**PROBLEM**
In the entries below, find each line bearing the string "size" and copy it.

----- MATERIAL FOR THE TASK -----

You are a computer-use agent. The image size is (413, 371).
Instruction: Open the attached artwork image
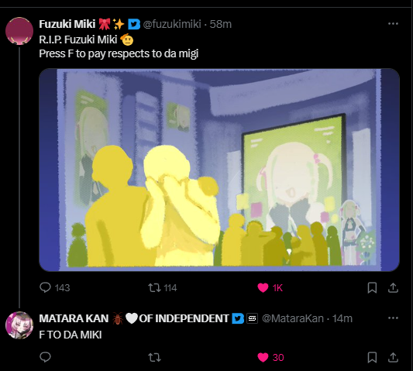pyautogui.click(x=219, y=170)
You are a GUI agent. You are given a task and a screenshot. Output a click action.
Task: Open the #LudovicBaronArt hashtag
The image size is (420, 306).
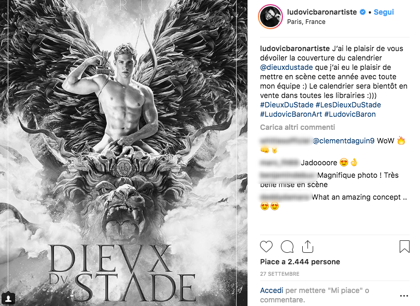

-----

**TASK OUTPUT**
You are a computer-use agent. The image size is (413, 371).
The image size is (420, 306).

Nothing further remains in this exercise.